Exercice proposé 1: Traduisez en anglais cette phrase du texte sur le court métrage : « Pourtant, de célèbres auteurs, comme l’Argentin Borgès, ont écrit des nouvelles toute leur vie et le cinéma court a une place entière en salle. »

Comme dans la littérature où la nouvelle est souvent vue comme un genre mineur, le court métrage n’est pas toujours considéré comme du cinéma, vu comme un simple ticket d’entrée au cinéma long, plus noble. Pourtant, de célèbres auteurs, comme l’Argentin Borgès, ont écrit des nouvelles toute leur vie et le cinéma court a une place entière en salle. 

Artiste peintre reconnu, chef décorateur sur plusieurs films, Arezki Larbi, auteur de deux courts métrages, Winna et La Sirène, insiste sur le fait : «J’aime les nouvelles, et pour moi, le cinéma n’étant qu’un prolongement visuel de la littérature, je continuerai à faire des courts métrages.» Même chose pour Idir Benaïbouche, comédien qui a joué dans 14 courts métrages, dont deux en cours de sortie : «C’est plus dur de faire un court, il faut résumer l’histoire en un temps très court sur un tournage très court, alors que sur un long, on a le temps.» Oui, mais que faire de tous ces films ? 
 

LE COURT ET L’ARRIERE-COURS

Il y a heureusement des festivals, car il devient relativement facile d’en organiser, les courts étant eux-mêmes plus faciles à réaliser, comme le souligne Abdelmadjid Djabbour, organisateur de la 8e édition du concours de courts -métrages de Tlemcen : «Le court métrage a connu un essor remarquable ces dernières années grâce à l’évolution des techniques et du matériel audiovisuel.» C’est l’objet du Festival international du court métrage de Medghacen qui en est déjà à sa 3e édition et a récompensé cette année Taftafa ou el meqnine (La mobylette et le chardonneret) d’Amir Bensaïfi. En 2022, un spécial ramadan est organisé par le CADC en avril dans les salles de cinéma Khayam et Algeria  où l’on a pu voir Le kid d’Alger de Hakim Traidia, Boumla de Mohamed Yazid Yettou, Il reviendra de Youcef Mahsas, El waldine de Maouchi Khelaf et Winna d’Arezki Larbi.

Enregistrements conservés:

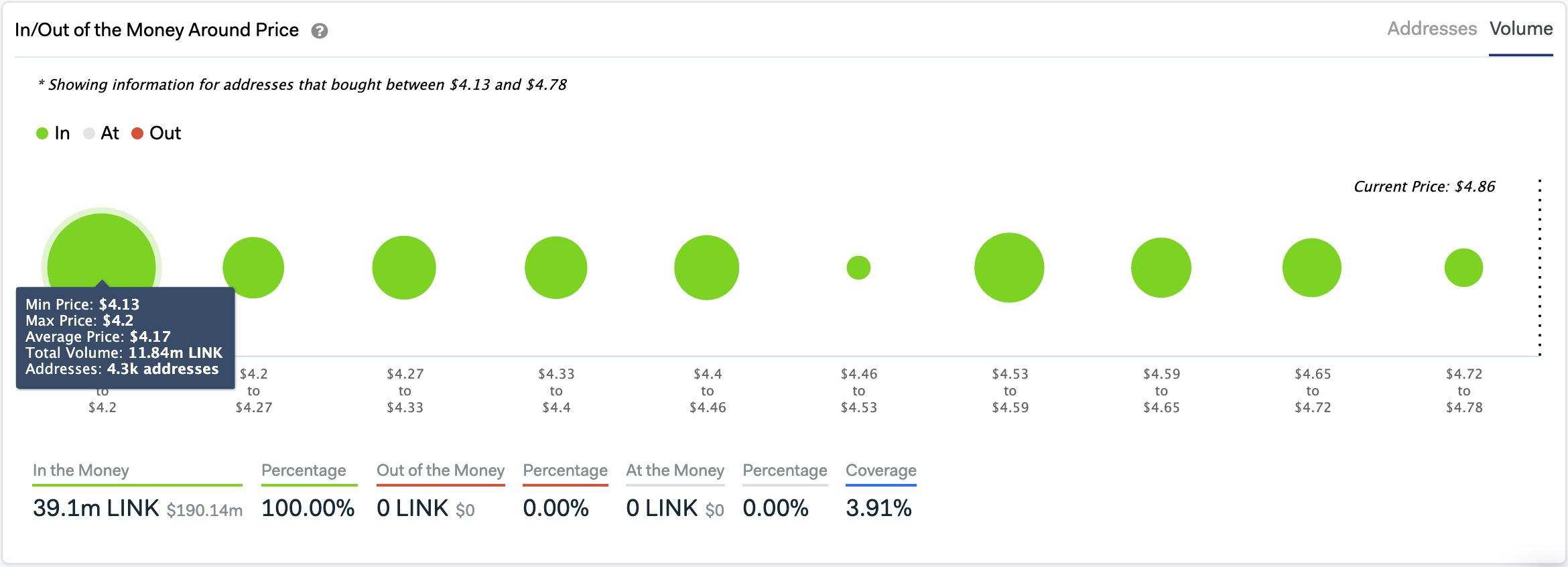Click the Coverage heading
The image size is (1568, 567).
[x=880, y=470]
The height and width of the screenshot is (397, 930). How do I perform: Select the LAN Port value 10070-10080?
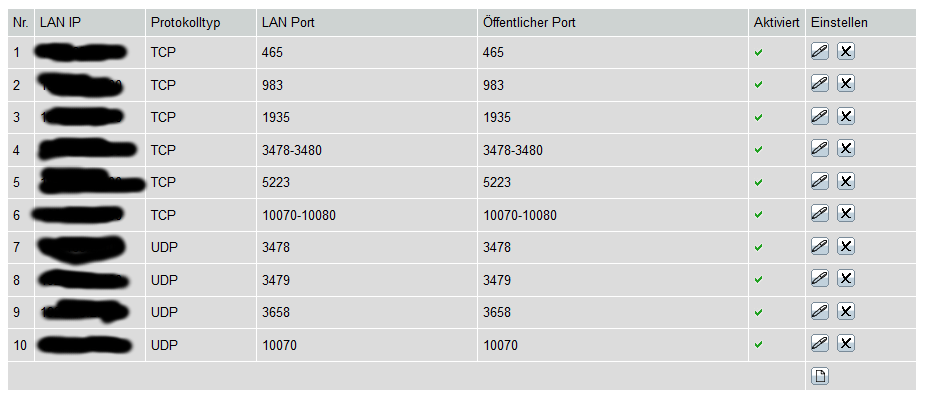click(299, 215)
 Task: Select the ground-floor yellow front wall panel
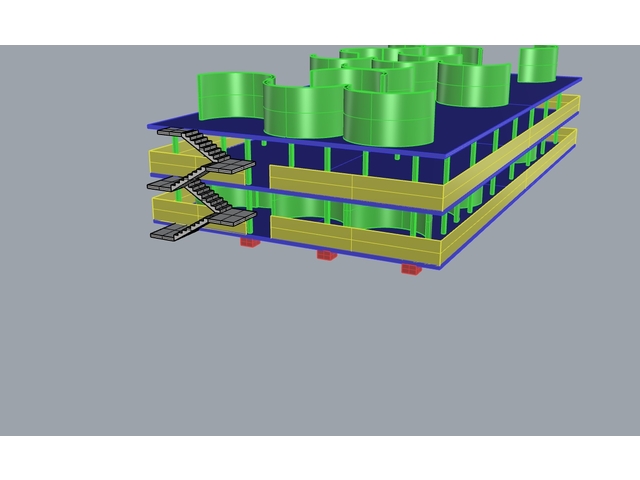click(350, 238)
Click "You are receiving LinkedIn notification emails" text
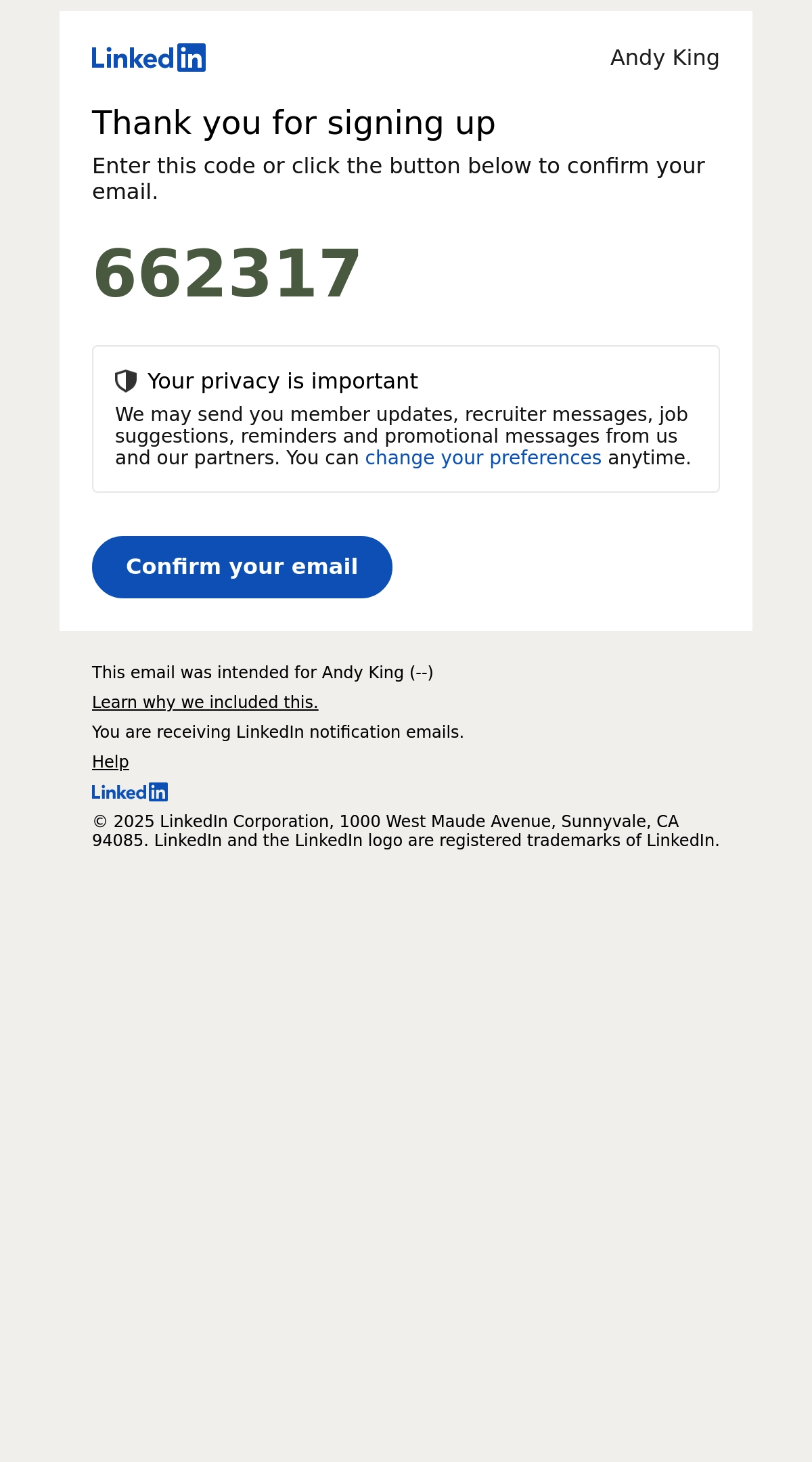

Exercice proposé 2: Recopiez les enregistrements depuis la ligne contenant « The height and » jusqu’à la fin en substituant « Choose » à « Select », sans rien modifier d’autre. Ne reprenez pas les images.

Solution 1: Yet famous authors, such as the Argentine Borgès, wrote short stories all their lives, and short film has a full place in movie theaters.

Solution 2:
The height and width of the screenshot is (397, 930). How do I perform: Choose the LAN Port value 10070-10080?
click(299, 215)
 Task: Choose the ground-floor yellow front wall panel
click(350, 238)
Click "You are receiving LinkedIn notification emails" text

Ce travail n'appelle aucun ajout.